> DESCRIÇÃO DO PROBLEMA: Por favor, reproduza sem alterações a parte do trecho do texto abaixo que vai de "Uma das diferenciações" até "face da terra.", inclusive.

> TRECHO DO TEXTO:
# # # #

E determinar mais o que foi dito:

"Donde se pode também concluir como é absurdo considerar a liberdade e a necessidade como exclusivas uma da outra, reciprocamente. Sem dúvida, a necessidade [abstrata] enquanto tal ainda não é liberdade; mas a liberdade tem como sua pressuposição a necessidade, e a contém suprassumida dentro de si. O home ético é consciente do conteúdo do seu agir como de algo necessário que é válido em si e para si, e com isso sofre tão pouco prejuízo em sua liberdade, que essa se torna antes, por essa consciência, a liberdade efetiva e rica em conteúdo; diferentemente do arbítrio, enquanto é a liberdade ainda carente de conteúdo e somente possível. Um criminoso, que é punido, pode considerar a pena que o atinge como uma coerção de sua liberdade; de fato, porém, a pena não é uma violência estranha a que está submetido, mas somente a manifestação do seu próprio agir; e, ao reconhecer isso [como justa pena], comporta-se assim como homem livre [que em liberdade consciente reconheceu a necessidade]; Em geral, essa é a mais alta autonomia do homem: saber-se como determinado pura e simplesmente pela ideia absoluta; essa consciência e atitude que Espinoza designa como 'amor intellectualis Dei'"*.


*HEGEL, G. W. F. - Enciclopédia das Ciências Filosóficas, Tomo I: A Ciência da Lógica. § 158, Adendo.

Hegel e o Princípio Protestante

Uma das diferenciações trazidas pelo protestantismo pode ser caracterizada por aquilo que Schelling chamou de retorno interno. Em certo sentido há um toque de agostinianismo nesse juízo de Shelling herdado da espiritualidade luterana. Foi Lutero quem encetou por um certo caminho que culminaria em um tipo de devoção espiritual pela qual podemos conceber o conceito de uma liberdade espiritual que destrói qualquer forma de exterioridade ou independe dela, estando junto a si mesmo, elevando-se desse mundo a um mundo do espírito onde podemos nos demorar. Tal tipo de devoção e movimento do espírito modificou a face da terra.

# # # #

> TRECHO DOS DADOS:
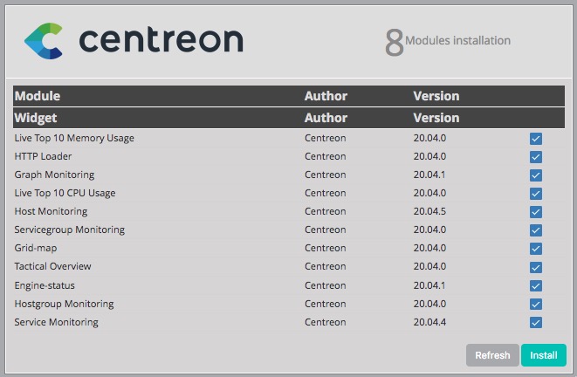
Task: Disable the Grid-map widget checkbox
Action: (x=536, y=249)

# # # #

> EM RESPOSTA:
Uma das diferenciações trazidas pelo protestantismo pode ser caracterizada por aquilo que Schelling chamou de retorno interno. Em certo sentido há um toque de agostinianismo nesse juízo de Shelling herdado da espiritualidade luterana. Foi Lutero quem encetou por um certo caminho que culminaria em um tipo de devoção espiritual pela qual podemos conceber o conceito de uma liberdade espiritual que destrói qualquer forma de exterioridade ou independe dela, estando junto a si mesmo, elevando-se desse mundo a um mundo do espírito onde podemos nos demorar. Tal tipo de devoção e movimento do espírito modificou a face da terra.